Primary LanguageJupyter Notebook




python main.py --common_config <common_config_name> --model <model_name> --model_config <config_name> --dataset <dataset_name> --fold <fold_number> --mode <mode> --gpu <physical_gpu_id>
Argument Options Description
common_config config1, ... Common config to use. It contains details like features to use.
model rf, ... Model to use
model_config config1, ... Model configuration to use
dataset pa_lov, ... Dataset to use
fold 0, 1, ... Fold number
mode fit, predict, fit_predict Fit, predict or fit and predict together
gpu 0, 1, ... Physical GPU ID (Optional)


python main.py --common_config config1 --model rf --model_config config1 --dataset pa_lov --fold 0 --mode fit_predict

One can define such commands in a shell script and run them in parallel. For example,

# measure time
start=`date +%s`

python main.py --model rf --dataset pa_lov --common_config config1 --model_config config2 --mode fit_predict --fold 0
python main.py --model rf --dataset pa_lov --common_config config1 --model_config config2 --mode fit_predict --fold 1
python main.py --model rf --dataset pa_lov --common_config config1 --model_config config2 --mode fit_predict --fold 2
python main.py --model rf --dataset pa_lov --common_config config1 --model_config config2 --mode fit_predict --fold 3
python main.py --model rf --dataset pa_lov --common_config config1 --model_config config2 --mode fit_predict --fold 4

# measure time
end=`date +%s`


# print time in miniutes upto 2 decimal places
echo "Total time : $(echo "scale=2; $runtime/60" | bc -l) minutes"

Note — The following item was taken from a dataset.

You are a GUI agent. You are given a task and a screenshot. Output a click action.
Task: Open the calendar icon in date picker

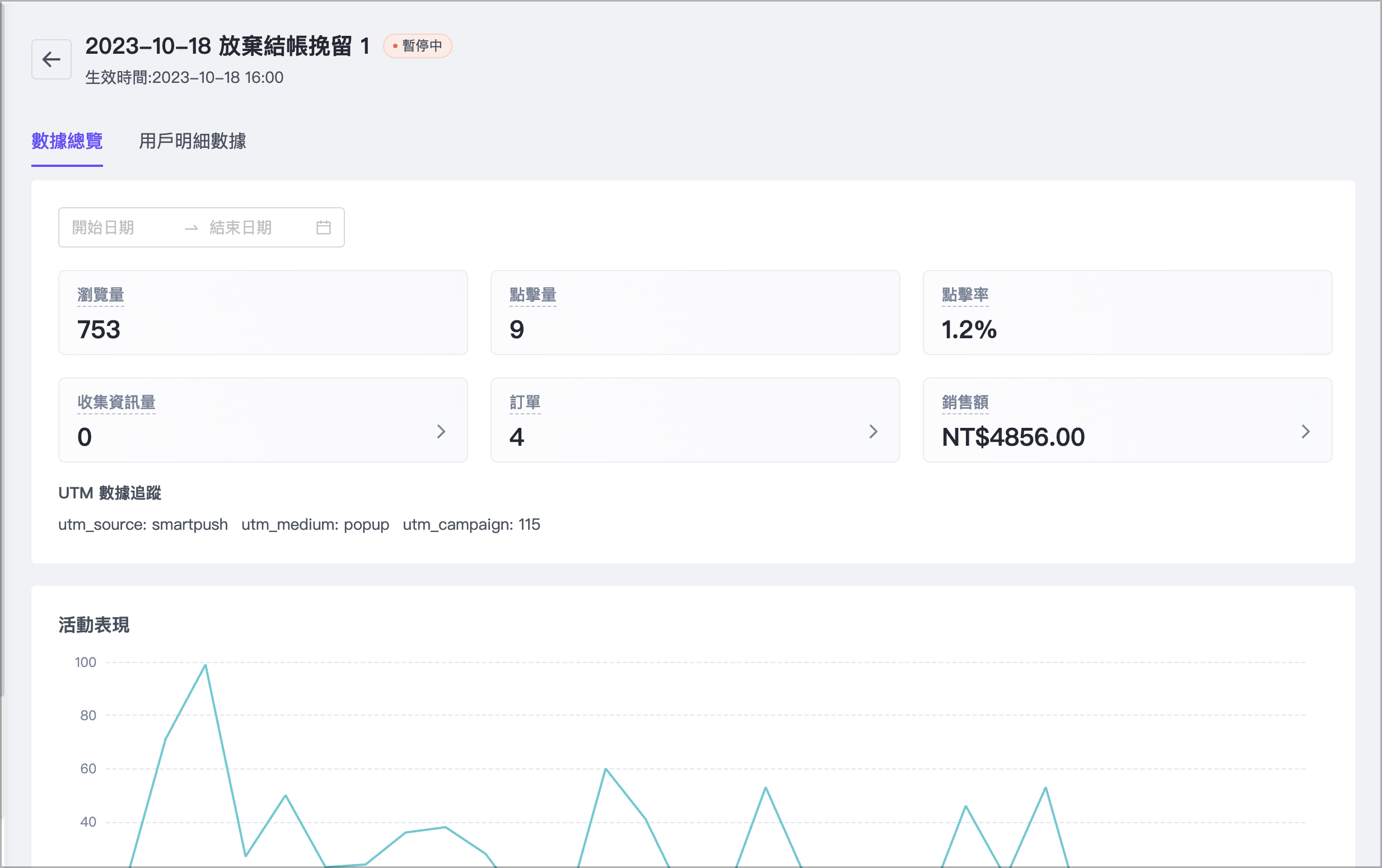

Note that sh files are by default .gitignored. So, you can create any custom run.sh file in the root of the repo and run it.

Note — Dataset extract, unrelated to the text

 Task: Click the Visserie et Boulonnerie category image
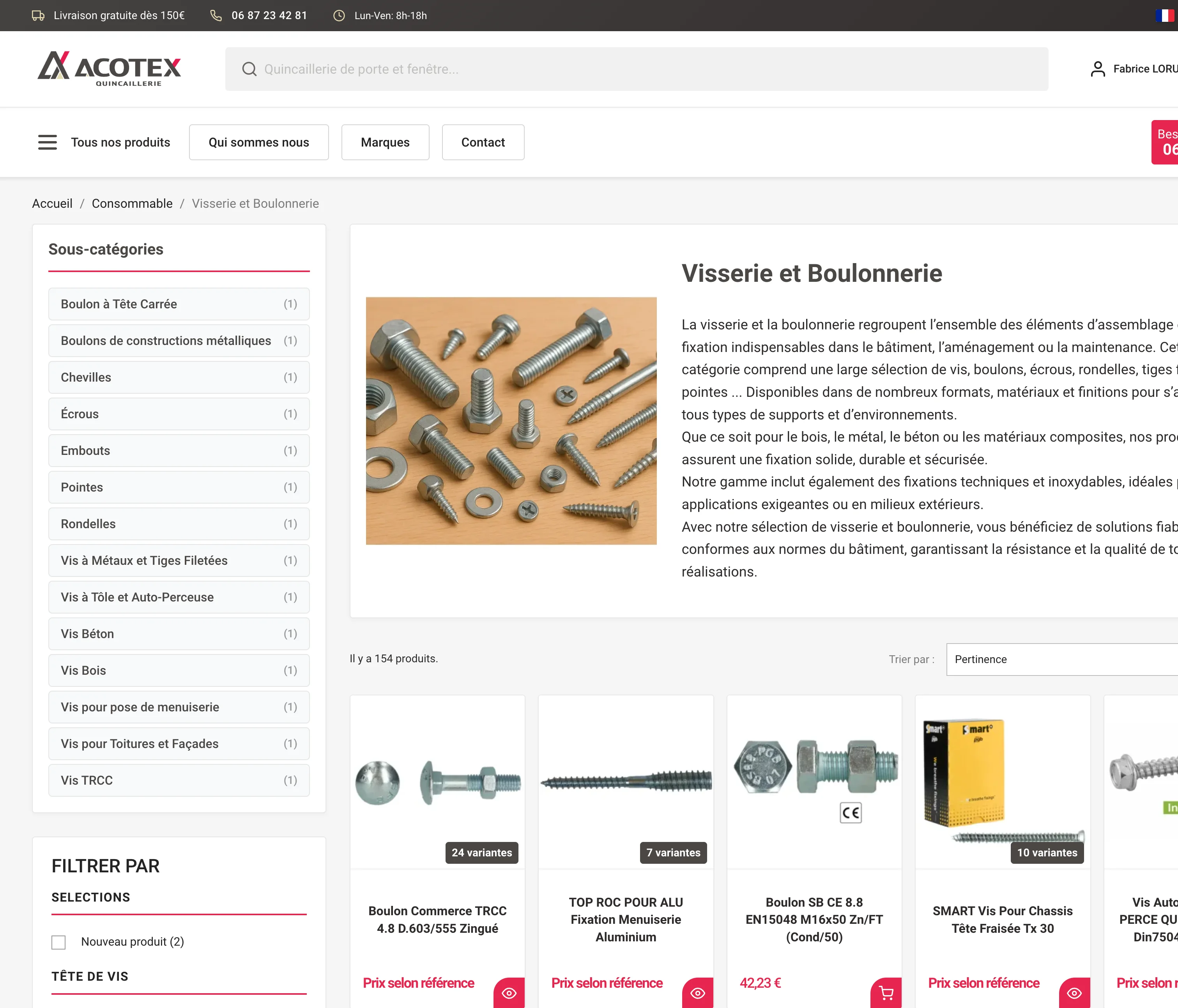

Reproducibility of the pipeline

  • [To Add] A notebook to prepare the data which goes into the pipeline. Assigned to Z in one of the issues.
  • Use notebooks/prepare_lov.ipynb to prepare the data
  • Then use main.py to run the experiments

Repo Structure

|---models          # for all models
|---datasets        # for all datasets
main.py             # for running experiments

model.py structure

def fit(train_data, config):
    # Fit and save model and auxillary information

def predict(test_data, train_data, config):
    # Predict and save predictions

def fit_predict(train_data, test_data, config):
    # Fit and predict and save predictions. Useful for small models whis do not take much time to fit. For other models, one can use fit and predict separately.

For co-authors

  • Open VSCode in the root of the repo

  • Install this repo as an editable package

    pip install -e .
  • Define your own model in models/<model_name>/model.py which should have fit, predict and fit_predict functions.

  • All models must receive the data in same format.

  • All models must save their results in the same format.